[Opening EXTRACTED MATERIAL section]
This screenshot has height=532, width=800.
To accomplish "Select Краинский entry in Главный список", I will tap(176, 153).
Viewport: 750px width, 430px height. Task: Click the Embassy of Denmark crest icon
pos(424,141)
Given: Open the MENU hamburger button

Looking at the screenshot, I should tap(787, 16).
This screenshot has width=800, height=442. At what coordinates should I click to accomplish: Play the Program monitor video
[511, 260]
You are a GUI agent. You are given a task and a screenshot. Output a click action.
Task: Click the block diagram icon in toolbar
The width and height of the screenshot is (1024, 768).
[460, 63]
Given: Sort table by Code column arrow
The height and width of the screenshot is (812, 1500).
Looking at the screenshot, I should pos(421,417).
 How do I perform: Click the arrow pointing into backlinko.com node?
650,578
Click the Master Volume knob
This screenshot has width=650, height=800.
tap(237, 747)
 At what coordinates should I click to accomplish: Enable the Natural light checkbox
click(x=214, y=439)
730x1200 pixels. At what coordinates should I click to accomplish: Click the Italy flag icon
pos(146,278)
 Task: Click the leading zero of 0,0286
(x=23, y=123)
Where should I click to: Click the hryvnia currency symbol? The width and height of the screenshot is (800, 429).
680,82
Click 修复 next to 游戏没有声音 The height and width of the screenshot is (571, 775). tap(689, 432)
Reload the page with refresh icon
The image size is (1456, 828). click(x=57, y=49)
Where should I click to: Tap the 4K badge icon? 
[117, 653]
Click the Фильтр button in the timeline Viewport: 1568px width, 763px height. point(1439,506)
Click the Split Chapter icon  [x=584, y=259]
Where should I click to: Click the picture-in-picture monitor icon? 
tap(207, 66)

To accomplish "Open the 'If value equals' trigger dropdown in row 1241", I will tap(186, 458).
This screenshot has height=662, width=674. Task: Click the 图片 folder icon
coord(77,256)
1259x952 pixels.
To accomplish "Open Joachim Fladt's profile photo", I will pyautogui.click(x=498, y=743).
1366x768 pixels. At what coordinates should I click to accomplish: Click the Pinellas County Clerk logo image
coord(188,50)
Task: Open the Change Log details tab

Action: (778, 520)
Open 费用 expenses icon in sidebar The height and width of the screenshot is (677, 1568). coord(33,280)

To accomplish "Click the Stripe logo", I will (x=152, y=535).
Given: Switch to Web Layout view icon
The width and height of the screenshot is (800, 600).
[Closing EXTRACTED MATERIAL section]
Copy each line of the material exactly as shown.

◆ WRITTEN RESPONSE
This screenshot has height=532, width=800.
To accomplish "Select Краинский entry in Главный список", I will tap(176, 153).
Viewport: 750px width, 430px height. Task: Click the Embassy of Denmark crest icon
pos(424,141)
Given: Open the MENU hamburger button

Looking at the screenshot, I should tap(787, 16).
This screenshot has width=800, height=442. At what coordinates should I click to accomplish: Play the Program monitor video
[511, 260]
You are a GUI agent. You are given a task and a screenshot. Output a click action.
Task: Click the block diagram icon in toolbar
The width and height of the screenshot is (1024, 768).
[460, 63]
Given: Sort table by Code column arrow
The height and width of the screenshot is (812, 1500).
Looking at the screenshot, I should pos(421,417).
 How do I perform: Click the arrow pointing into backlinko.com node?
650,578
Click the Master Volume knob
This screenshot has width=650, height=800.
tap(237, 747)
 At what coordinates should I click to accomplish: Enable the Natural light checkbox
click(x=214, y=439)
730x1200 pixels. At what coordinates should I click to accomplish: Click the Italy flag icon
pos(146,278)
 Task: Click the leading zero of 0,0286
(x=23, y=123)
Where should I click to: Click the hryvnia currency symbol? The width and height of the screenshot is (800, 429).
680,82
Click 修复 next to 游戏没有声音 The height and width of the screenshot is (571, 775). tap(689, 432)
Reload the page with refresh icon
The image size is (1456, 828). click(x=57, y=49)
Where should I click to: Tap the 4K badge icon? 
[117, 653]
Click the Фильтр button in the timeline Viewport: 1568px width, 763px height. point(1439,506)
Click the Split Chapter icon  [x=584, y=259]
Where should I click to: Click the picture-in-picture monitor icon? 
tap(207, 66)

To accomplish "Open the 'If value equals' trigger dropdown in row 1241", I will tap(186, 458).
This screenshot has height=662, width=674. Task: Click the 图片 folder icon
coord(77,256)
1259x952 pixels.
To accomplish "Open Joachim Fladt's profile photo", I will pyautogui.click(x=498, y=743).
1366x768 pixels. At what coordinates should I click to accomplish: Click the Pinellas County Clerk logo image
coord(188,50)
Task: Open the Change Log details tab

Action: (778, 520)
Open 费用 expenses icon in sidebar The height and width of the screenshot is (677, 1568). coord(33,280)

To accomplish "Click the Stripe logo", I will (x=152, y=535).
Given: Switch to Web Layout view icon
The width and height of the screenshot is (800, 600).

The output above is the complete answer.